Hello, we´re now gonna discuss the formation of hair and nails
which are both variation on both the ectoderm, the epidermis,
and other things like glands that develop from the ectoderm.
Now, initially, the thickening of the ectoderm that creates hair
is gonna grow downward into the underlying mesoderm as a hair peg,
a continuous group of ectodermal cells that´s moving into the mesoderm.
As it moves in, it´s gonna surround a little nub of the underlying mesoderm
called the hair papilla.
Now, that papilla is largely there to provide innervation and blood supply
to the developing hair follicle.
The follicle itself is derived almost exclusively from the ectoderm
and epidermis that it turns into.
So hair is an actual modification of skin.
Just as skin is released outward in a flat sheet and becomes keratinized.
Hair grows outward
but is made of concentric rings of keratin
and that´s what gives hair its typical appearance and toughness.
So the cells that actually lay down the hair are derived from the epidermis
are lining the hair papilla
which then supplies blood and innervation to all those structures.
Melanocytes migrate into the developing hair
and just as they release pigment into the skin,
they release pigment into the developing hair follicle
which winds up in the hair itself
and over time, as our melanocytes run out of activity
and are no longer able to divide and function appropriately,
our hair starts to get whiter and greyer
which unfortunately, I´m in the middle of experiencing right now.

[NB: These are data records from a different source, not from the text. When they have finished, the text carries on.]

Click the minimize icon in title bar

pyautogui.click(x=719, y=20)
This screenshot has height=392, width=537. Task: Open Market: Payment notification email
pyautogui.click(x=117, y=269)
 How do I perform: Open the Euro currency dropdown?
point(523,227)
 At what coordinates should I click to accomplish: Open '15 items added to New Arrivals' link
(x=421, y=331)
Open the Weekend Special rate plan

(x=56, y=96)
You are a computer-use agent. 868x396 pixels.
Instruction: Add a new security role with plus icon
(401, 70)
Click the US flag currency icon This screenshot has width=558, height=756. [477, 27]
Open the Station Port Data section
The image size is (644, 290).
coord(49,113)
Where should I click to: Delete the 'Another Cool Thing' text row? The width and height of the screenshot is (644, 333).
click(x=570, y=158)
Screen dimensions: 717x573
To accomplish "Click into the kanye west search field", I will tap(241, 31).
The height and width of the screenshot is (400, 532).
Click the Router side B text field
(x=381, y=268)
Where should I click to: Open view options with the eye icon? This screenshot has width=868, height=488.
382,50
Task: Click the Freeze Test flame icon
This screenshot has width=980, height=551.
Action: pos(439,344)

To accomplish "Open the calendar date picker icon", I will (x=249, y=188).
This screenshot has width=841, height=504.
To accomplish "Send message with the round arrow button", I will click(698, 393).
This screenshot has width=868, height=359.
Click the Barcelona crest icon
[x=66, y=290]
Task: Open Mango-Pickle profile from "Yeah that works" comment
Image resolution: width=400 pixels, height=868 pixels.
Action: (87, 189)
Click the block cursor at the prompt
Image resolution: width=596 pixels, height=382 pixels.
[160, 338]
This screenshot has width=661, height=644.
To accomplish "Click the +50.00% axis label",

So as the hair grows outward,
it´s continuously replenished by new keratinized hair
that´s pushing upward from the papilla.
So as we shed hair, new hair will continue to grow.
At the same time, we have sebaceous glands
and arrector pili muscles associate with the hair follicle.
Now, the sebaceous glands
are just an extension of the epidermis itself.
These glands are gonna release sebum into the area around the hair
and the arrector pili are muscles that move the hair follicle.
So sebaceous glands release sebum and that´s what gives hair,
unwashed hair in particular, its kind of greasy appearance
so that sebum is kind of greasy
but it also keeps the hair from getting fragile and cracking,
sort of moisturizes it.
The arrector pili on the other hand are derived from mesoderm
and they´re smooth muscles bundles
that connect to the hair follicle and the skin
and they´re involved in thermoregulation,
making sure that our skin and hair follicles are aligned properly
and allow us to have sweat evaporate
but most commonly, we experience the arrector pili
when the hair on the back of our neck stands up
and we have goosebumps.
That´s our arrector pili getting ready for flight or fight reaction.
Now, unlike a cat, the hair at the back of our necks
doesn´t stand up and make us look bigger
but we still have that same reaction
coming from our sympathetic nervous system
when we get into a threat situation.
Now, during early development we have a very fine coating of hair
called lanugo hair over our entire body.
These little fine hairs are just visible
in this picture if you look closely
but they keep the vernix, that little dead layer of skin
present over our body anchored in place
so that the amniotic fluid does not irritate our developing skin.
Now, at birth, the lanugo hair stops developing
and we have the mature hair on our head present at
or shortly after birth
and puberty is when we develop hair in other parts of our body
and it grows a little more wildly along the arms, legs, armpits, etc.
Now, fingernails and toenails are just modifications of hair.
They´re densely packed keratin.
So it´s as if we´ve got a bunch of hair follicles lined up
to produce a sheet of keratin that moves outward
and forms a hard protective covering of our nailbed.
The nailbed is initially just a thickened area of epidermis
at the distal ends of our fingers and the nail field is the place
where the nail will eventually grow into.
The proximal nail fold near our cuticle starts producing actual keratin
which pushes the developing nail plate forward
and covers the nail field.
Now, by the time we reach 32 weeks of development,
the nail plate has moved forward
and pretty much covers the mature spot.
And those who have children
may have noticed that they have fairly long fingernails
if they make it to full term
and sometimes have to have mittens or other coverings
on their hands to prevent them from scratching themselves
with inverting motions of their hands.
So the nail plate is resting on the nail bed
and it´s produced by a germinal matrix
which is located just behind and underneath the cuticle.
Other things that protect and anchor the nail
are going to be the eponychium on its superior surface
and the hyponychium on its underside
and these keep the nail anchored
so that they don´t bend back or get displaced.
And those of you who´ve had a fingernail get damaged
will know that you can accidentally take those nails off
and it takes quite a while for the nail to grow back out
from the cuticle to cover the actual whole nail field.
Alright, thank you very much and I´ll see you for our next talk.